-- Activity --
Below are the records. Count the lines containing the string "agent", and reply with the number alone.

Segment Start: Listed records

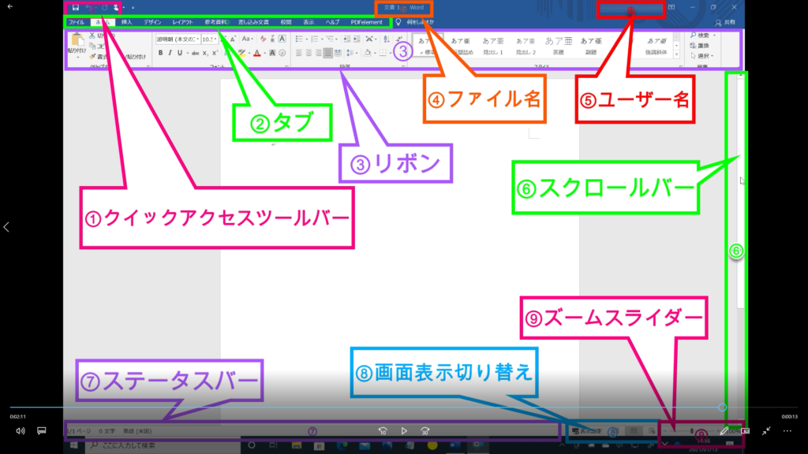Skip back 10 seconds in video
808x454 pixels.
tap(383, 431)
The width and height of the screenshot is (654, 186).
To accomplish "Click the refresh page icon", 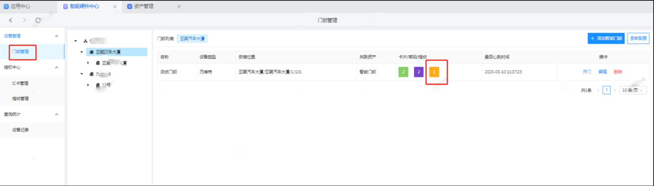I will [38, 20].
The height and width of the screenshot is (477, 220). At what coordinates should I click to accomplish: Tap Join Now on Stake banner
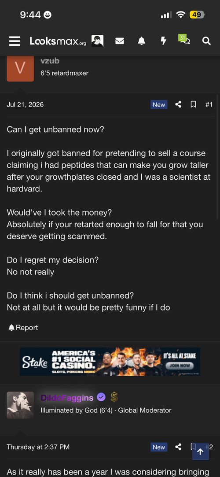coord(180,366)
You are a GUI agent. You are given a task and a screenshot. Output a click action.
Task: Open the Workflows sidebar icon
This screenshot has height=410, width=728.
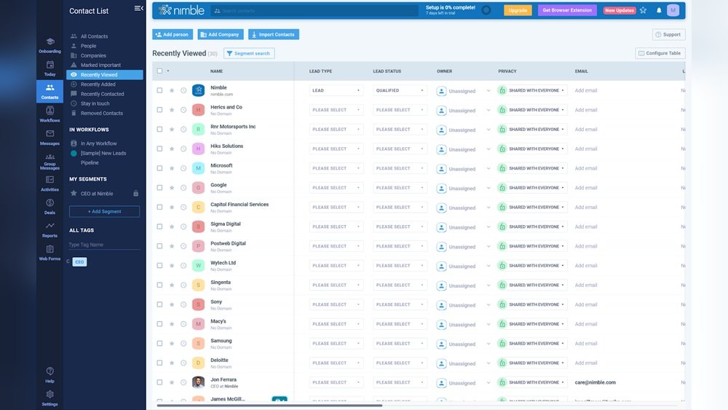tap(50, 113)
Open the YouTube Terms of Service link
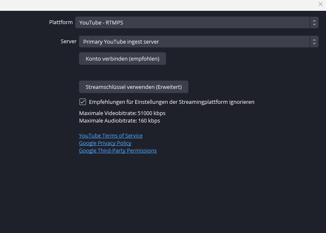326x233 pixels. click(111, 136)
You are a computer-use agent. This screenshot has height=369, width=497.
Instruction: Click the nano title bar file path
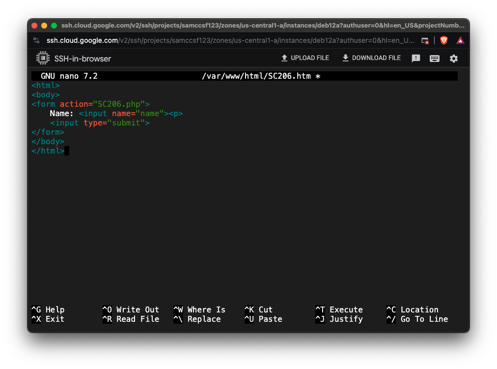pyautogui.click(x=256, y=76)
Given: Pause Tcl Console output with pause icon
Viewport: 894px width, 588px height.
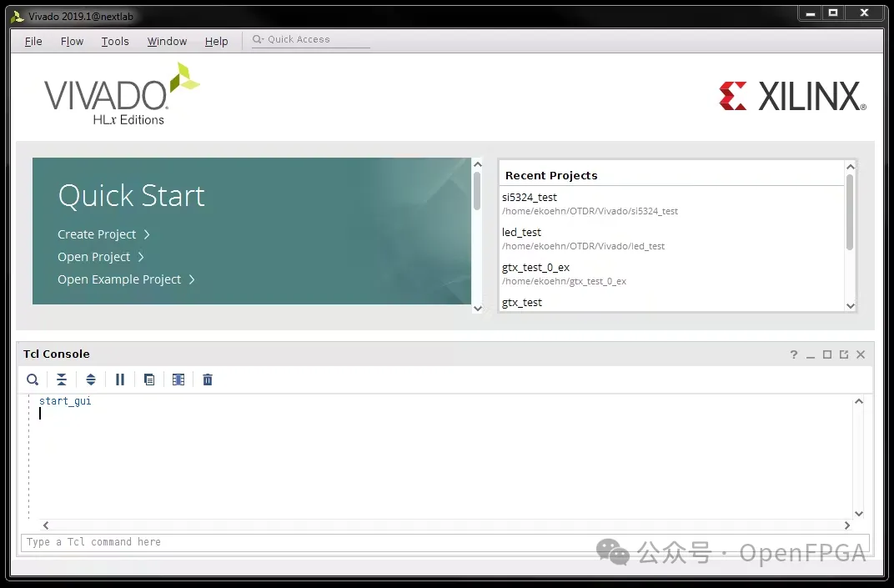Looking at the screenshot, I should coord(120,379).
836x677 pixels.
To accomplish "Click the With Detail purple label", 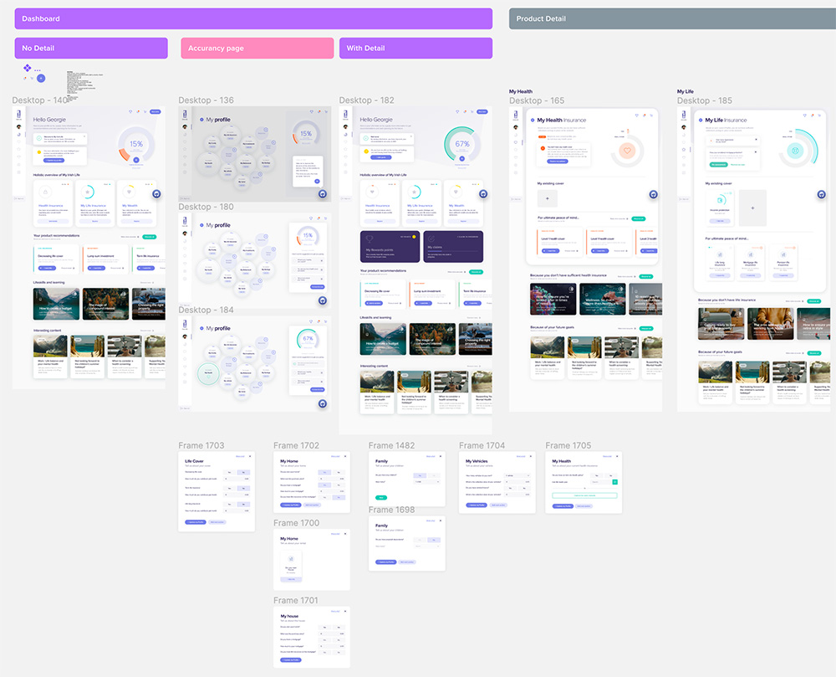I will tap(415, 49).
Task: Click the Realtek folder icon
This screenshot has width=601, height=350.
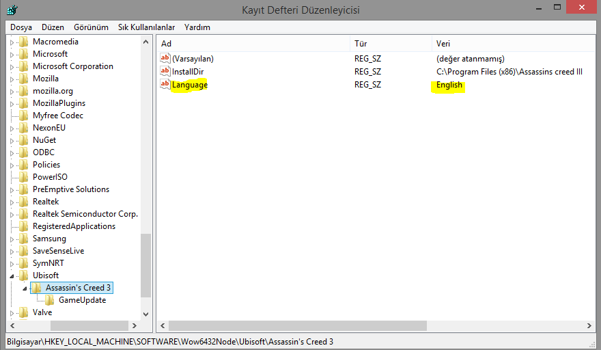Action: click(24, 202)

Segment End: Listed records

-- Your response --
2